(Brief): Recreate the entire listing that appears below, exactly.

(Recorded information):
○ ○ ○ ○ ○ ○ ○

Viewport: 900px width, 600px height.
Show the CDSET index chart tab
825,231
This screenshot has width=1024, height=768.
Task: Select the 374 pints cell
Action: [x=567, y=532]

○ ○ ○ ○ ○ ○ ○

(Output):
Viewport: 900px width, 600px height.
Show the CDSET index chart tab
825,231
This screenshot has width=1024, height=768.
Task: Select the 374 pints cell
Action: [x=567, y=532]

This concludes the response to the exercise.